The data:
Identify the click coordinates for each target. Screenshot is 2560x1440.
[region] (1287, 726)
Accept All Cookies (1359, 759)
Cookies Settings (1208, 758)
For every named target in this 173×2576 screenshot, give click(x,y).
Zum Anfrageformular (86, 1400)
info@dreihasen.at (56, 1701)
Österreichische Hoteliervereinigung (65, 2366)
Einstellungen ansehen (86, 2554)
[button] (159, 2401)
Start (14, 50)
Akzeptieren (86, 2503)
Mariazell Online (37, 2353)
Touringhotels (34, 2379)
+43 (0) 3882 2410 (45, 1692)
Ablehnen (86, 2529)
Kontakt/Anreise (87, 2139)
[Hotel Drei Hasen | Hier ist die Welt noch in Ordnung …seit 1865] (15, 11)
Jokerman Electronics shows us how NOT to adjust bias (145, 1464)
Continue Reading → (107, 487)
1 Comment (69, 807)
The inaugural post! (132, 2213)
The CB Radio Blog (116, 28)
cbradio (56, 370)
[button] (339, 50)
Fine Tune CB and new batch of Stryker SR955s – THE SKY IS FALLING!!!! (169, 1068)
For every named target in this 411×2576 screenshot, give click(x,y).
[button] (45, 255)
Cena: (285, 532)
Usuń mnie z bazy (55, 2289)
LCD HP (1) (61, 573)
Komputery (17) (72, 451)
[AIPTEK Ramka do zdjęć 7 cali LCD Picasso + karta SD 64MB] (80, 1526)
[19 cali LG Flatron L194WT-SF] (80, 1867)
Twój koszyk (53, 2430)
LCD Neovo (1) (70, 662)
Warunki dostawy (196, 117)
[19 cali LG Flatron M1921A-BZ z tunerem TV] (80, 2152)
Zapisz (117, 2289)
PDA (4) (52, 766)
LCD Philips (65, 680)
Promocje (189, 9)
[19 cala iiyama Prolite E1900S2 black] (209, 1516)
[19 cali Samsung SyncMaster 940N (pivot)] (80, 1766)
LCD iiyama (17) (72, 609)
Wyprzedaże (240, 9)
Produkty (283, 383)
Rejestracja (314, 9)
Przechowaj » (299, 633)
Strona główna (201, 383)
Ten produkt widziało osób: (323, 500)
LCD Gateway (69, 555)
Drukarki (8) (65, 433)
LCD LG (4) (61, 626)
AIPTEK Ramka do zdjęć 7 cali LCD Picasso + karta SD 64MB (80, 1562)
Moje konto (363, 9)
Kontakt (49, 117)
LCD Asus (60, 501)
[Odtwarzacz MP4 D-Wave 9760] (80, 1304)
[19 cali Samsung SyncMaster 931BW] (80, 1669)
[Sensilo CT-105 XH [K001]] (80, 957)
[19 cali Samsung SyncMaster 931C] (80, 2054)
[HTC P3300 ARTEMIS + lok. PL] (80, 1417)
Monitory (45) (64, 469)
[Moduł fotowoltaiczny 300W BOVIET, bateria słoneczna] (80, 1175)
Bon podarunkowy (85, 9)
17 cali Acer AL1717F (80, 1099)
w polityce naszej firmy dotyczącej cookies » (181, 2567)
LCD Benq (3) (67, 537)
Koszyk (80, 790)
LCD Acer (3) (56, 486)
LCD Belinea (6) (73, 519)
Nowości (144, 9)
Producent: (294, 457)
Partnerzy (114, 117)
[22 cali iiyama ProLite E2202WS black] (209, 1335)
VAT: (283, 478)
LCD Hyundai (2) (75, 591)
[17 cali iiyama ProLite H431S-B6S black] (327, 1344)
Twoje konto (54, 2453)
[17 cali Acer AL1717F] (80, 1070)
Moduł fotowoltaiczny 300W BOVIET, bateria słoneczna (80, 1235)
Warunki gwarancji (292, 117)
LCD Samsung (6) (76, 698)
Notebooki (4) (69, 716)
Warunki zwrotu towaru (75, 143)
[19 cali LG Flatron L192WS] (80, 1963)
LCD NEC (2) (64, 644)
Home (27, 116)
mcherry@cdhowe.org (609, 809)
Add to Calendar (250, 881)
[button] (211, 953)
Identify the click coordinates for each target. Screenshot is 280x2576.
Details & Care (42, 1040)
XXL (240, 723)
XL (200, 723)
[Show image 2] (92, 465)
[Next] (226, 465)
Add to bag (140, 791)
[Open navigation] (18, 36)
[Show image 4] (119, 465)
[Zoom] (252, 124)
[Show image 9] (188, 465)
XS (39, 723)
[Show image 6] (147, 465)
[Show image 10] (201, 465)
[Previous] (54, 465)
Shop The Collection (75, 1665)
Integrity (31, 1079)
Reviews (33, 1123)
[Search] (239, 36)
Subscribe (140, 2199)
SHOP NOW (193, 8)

Task statement:
Return the data above in full. Keep every line exactly as it is.

Written answer:
Identify the click coordinates for each target. Screenshot is 2560x1440.
[region] (1287, 726)
Accept All Cookies (1359, 759)
Cookies Settings (1208, 758)
For every named target in this 173×2576 screenshot, give click(x,y).
Zum Anfrageformular (86, 1400)
info@dreihasen.at (56, 1701)
Österreichische Hoteliervereinigung (65, 2366)
Einstellungen ansehen (86, 2554)
[button] (159, 2401)
Start (14, 50)
Akzeptieren (86, 2503)
Mariazell Online (37, 2353)
Touringhotels (34, 2379)
+43 (0) 3882 2410 (45, 1692)
Ablehnen (86, 2529)
Kontakt/Anreise (87, 2139)
[Hotel Drei Hasen | Hier ist die Welt noch in Ordnung …seit 1865] (15, 11)
Jokerman Electronics shows us how NOT to adjust bias (145, 1464)
Continue Reading → (107, 487)
1 Comment (69, 807)
The inaugural post! (132, 2213)
The CB Radio Blog (116, 28)
cbradio (56, 370)
[button] (339, 50)
Fine Tune CB and new batch of Stryker SR955s – THE SKY IS FALLING!!!! (169, 1068)
For every named target in this 411×2576 screenshot, give click(x,y).
[button] (45, 255)
Cena: (285, 532)
Usuń mnie z bazy (55, 2289)
LCD HP (1) (61, 573)
Komputery (17) (72, 451)
[AIPTEK Ramka do zdjęć 7 cali LCD Picasso + karta SD 64MB] (80, 1526)
[19 cali LG Flatron L194WT-SF] (80, 1867)
Twój koszyk (53, 2430)
LCD Neovo (1) (70, 662)
Warunki dostawy (196, 117)
[19 cali LG Flatron M1921A-BZ z tunerem TV] (80, 2152)
Zapisz (117, 2289)
PDA (4) (52, 766)
LCD Philips (65, 680)
Promocje (189, 9)
[19 cala iiyama Prolite E1900S2 black] (209, 1516)
[19 cali Samsung SyncMaster 940N (pivot)] (80, 1766)
LCD iiyama (17) (72, 609)
Wyprzedaże (240, 9)
Produkty (283, 383)
Rejestracja (314, 9)
Przechowaj » (299, 633)
Strona główna (201, 383)
Ten produkt widziało osób: (323, 500)
LCD Gateway (69, 555)
Drukarki (8) (65, 433)
LCD LG (4) (61, 626)
AIPTEK Ramka do zdjęć 7 cali LCD Picasso + karta SD 64MB (80, 1562)
Moje konto (363, 9)
Kontakt (49, 117)
LCD Asus (60, 501)
[Odtwarzacz MP4 D-Wave 9760] (80, 1304)
[19 cali Samsung SyncMaster 931BW] (80, 1669)
[Sensilo CT-105 XH [K001]] (80, 957)
[19 cali Samsung SyncMaster 931C] (80, 2054)
[HTC P3300 ARTEMIS + lok. PL] (80, 1417)
Monitory (45) (64, 469)
[Moduł fotowoltaiczny 300W BOVIET, bateria słoneczna] (80, 1175)
Bon podarunkowy (85, 9)
17 cali Acer AL1717F (80, 1099)
w polityce naszej firmy dotyczącej cookies » (181, 2567)
LCD Benq (3) (67, 537)
Koszyk (80, 790)
LCD Acer (3) (56, 486)
LCD Belinea (6) (73, 519)
Nowości (144, 9)
Producent: (294, 457)
Partnerzy (114, 117)
[22 cali iiyama ProLite E2202WS black] (209, 1335)
VAT: (283, 478)
LCD Hyundai (2) (75, 591)
[17 cali iiyama ProLite H431S-B6S black] (327, 1344)
Twoje konto (54, 2453)
[17 cali Acer AL1717F] (80, 1070)
Moduł fotowoltaiczny 300W BOVIET, bateria słoneczna (80, 1235)
Warunki gwarancji (292, 117)
LCD Samsung (6) (76, 698)
Notebooki (4) (69, 716)
Warunki zwrotu towaru (75, 143)
[19 cali LG Flatron L192WS] (80, 1963)
LCD NEC (2) (64, 644)
Home (27, 116)
mcherry@cdhowe.org (609, 809)
Add to Calendar (250, 881)
[button] (211, 953)
Identify the click coordinates for each target. Screenshot is 280x2576.
Details & Care (42, 1040)
XXL (240, 723)
XL (200, 723)
[Show image 2] (92, 465)
[Next] (226, 465)
Add to bag (140, 791)
[Open navigation] (18, 36)
[Show image 4] (119, 465)
[Zoom] (252, 124)
[Show image 9] (188, 465)
XS (39, 723)
[Show image 6] (147, 465)
[Show image 10] (201, 465)
[Previous] (54, 465)
Shop The Collection (75, 1665)
Integrity (31, 1079)
Reviews (33, 1123)
[Search] (239, 36)
Subscribe (140, 2199)
SHOP NOW (193, 8)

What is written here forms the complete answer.